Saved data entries

┌──

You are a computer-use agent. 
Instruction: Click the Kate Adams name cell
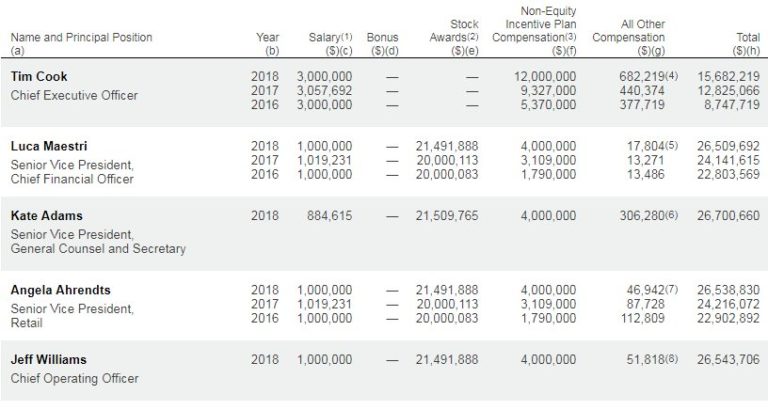tap(46, 215)
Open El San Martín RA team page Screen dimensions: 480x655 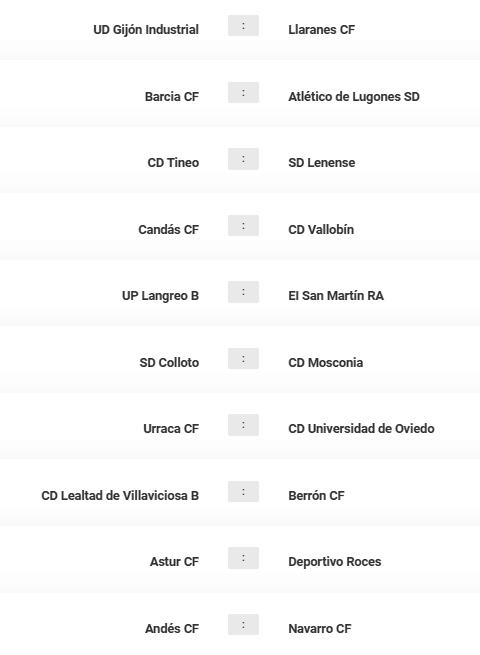[336, 295]
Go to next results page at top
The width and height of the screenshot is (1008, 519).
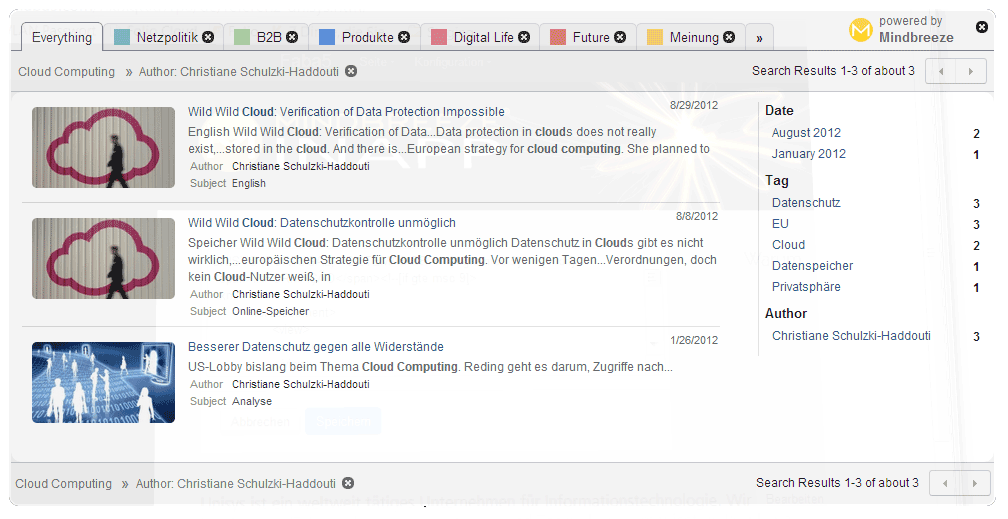point(969,71)
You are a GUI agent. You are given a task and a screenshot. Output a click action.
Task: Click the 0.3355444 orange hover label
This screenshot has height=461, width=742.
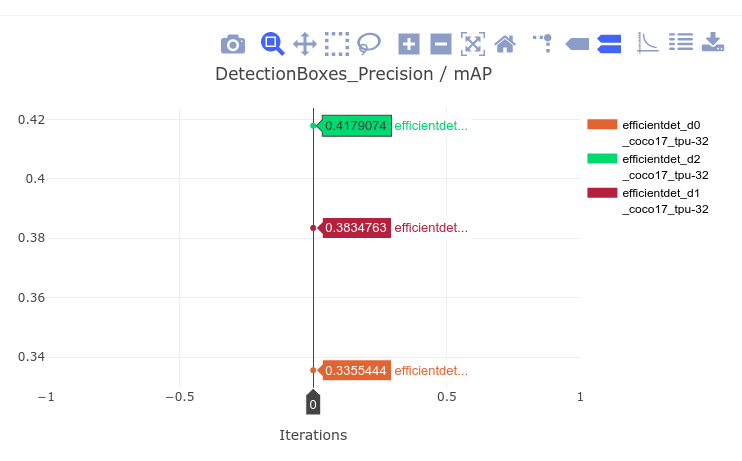coord(356,370)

└──

→ EXERCISE
Go through the entries and return each line where the word "agent" appears.

→ RESULT FOR THIS TASK
You are a computer-use agent. 
You are a GUI agent. You are given a task and a screenshot. Output a click action.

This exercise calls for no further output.